What’s Covered

If You Have Other Coverage

The medical option available through MPTN has a coordination of benefits feature. The coordination of benefits rules prevent duplication of payments when you or your family members are covered by another group medical plan, including government coverage such as TRICARE, Medicare or medical coverage under the “no fault” or payment provisions of an automobile insurance contract. For more information, see “If You Have Other Coverage” in the Health Care Benefits section.

This section describes the benefits covered by the PPO Plan. Coverage amounts are subject to change.

The plan pays benefits for covered services, treatment, supplies and facilities that are medically necessary or appropriate (as determined by the medical utilization reviewer) to diagnose, treat, or monitor a sickness, injury, mental illness, substance abuse, or general symptoms. In some cases, services are covered by the plan only if they are medically necessary and appropriate and if they are approved in advance by the medical utilization company. For more information, see “Pre-Certification” within the Preferred Provider Organization (PPO) section.

To be considered medically necessary, services, treatment, supplies and facilities must:

  • Not be maintenance therapy or maintenance treatment. Its purpose must be to restore health.
  • Not be primarily custodial in nature.
  • Not be a listed item or treatment not allowed for reimbursement by the Centers for Medicare and Medicaid Services (CMS).

 

The plan reserves the right to incorporate CMS guidelines in effect on the date of treatment as additional criteria for determination of medical necessity and/or an allowable expense. For more information, please see the definition of Medically Necessary in the Terms to Know section.

Some examples of services covered by the MPTN Medical Plan include the following:

  • Outpatient care, such as:
    • Office visits
    • Specialist visits
    • Preventive care, such as physicals, well-child care, and screening tests 
    • Diagnostic testing, including lab tests and x-rays
    • Outpatient surgery
    • Emergency care
    • Prescription drugs
    • Outpatient mental health and alcohol/substance abuse care
    • Physical/occupational therapy
    • Home health care
    • Chiropractic care
    • Durable medical equipment

 

  • Inpatient care, such as:
    • Inpatient surgery
    • Room and board for semi-private hospital accommodations
    • Intensive care
    • Inpatient mental health/chemical dependency or detoxification care
    • Inpatient hospice care
    • Transplants

Some of the services listed above may be subject to deductibles and copays. In addition, you should have your health care provider call the beneficiary services telephone number on the back of your benefits card to determine whether a particular service requires pre-certification. Services requiring pre-certification are covered at a lower rate or may not be covered at all if the pre-certification is not obtained in advance.

Under the following circumstances, the higher PPO payment will be made for certain Non-PPO providers:

  • Expenses incurred from Non-PPO physicians who are covering for PPO physicians (due to vacation, etc.) are paid as PPO benefits.

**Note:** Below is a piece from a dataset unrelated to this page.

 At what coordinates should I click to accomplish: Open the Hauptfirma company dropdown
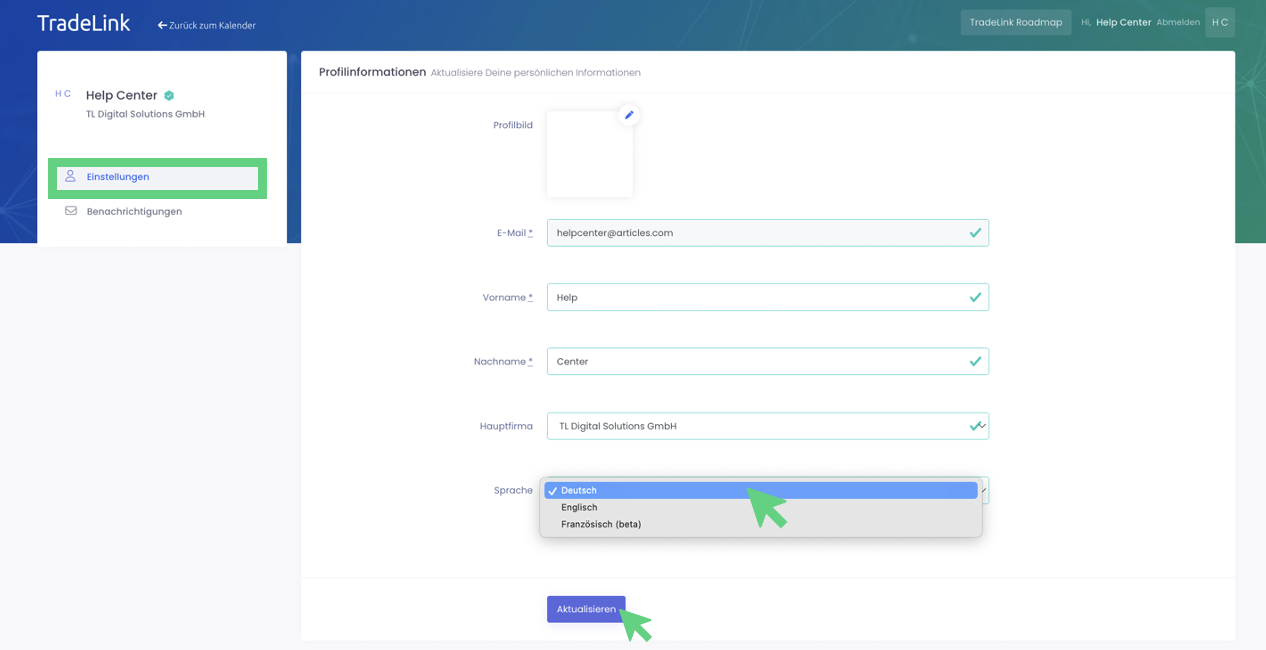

The covering physician must note on the claim form that he is covering for a PPO physician.

 

SPECIAL NOTE ON REFERRALS:

Referrals by PPO providers to Non-PPO providers will be considered as Non-PPO services and supplies. In order to receive the higher PPO benefits, ask your provider to refer you to one of the participating preferred providers.

 

Usual and Customary Charges (U&C)

Out-of-network benefits are based on the Usual and Customary (U&C) charges for treatment of illness, accident, injury or pregnancy. U&C charges are based on the normal range of fees charged by health care providers of similar standing (for example, with similar training and experience) in the same locality for treatment, services or supplies for a similar illness or injury.

The MPTN Medical Plan covers only U&C charges for out-of-network services. If your out-of-network health care provider charges more than the U&C amount, you are responsible for paying the portion that exceeds U&C. Charges that exceed the U&C amount do not count toward your deductible or out-of-pocket maximum.

Mastectomy Care and Reconstructive Surgery

The MPTN Medical Plan covers expenses associated with reconstructive surgery following a mastectomy, expenses for reconstructive surgery on the other breast to achieve symmetry, the cost of prostheses, and the costs for treatment of physical complications at any stage of the mastectomy, including lymphedemas.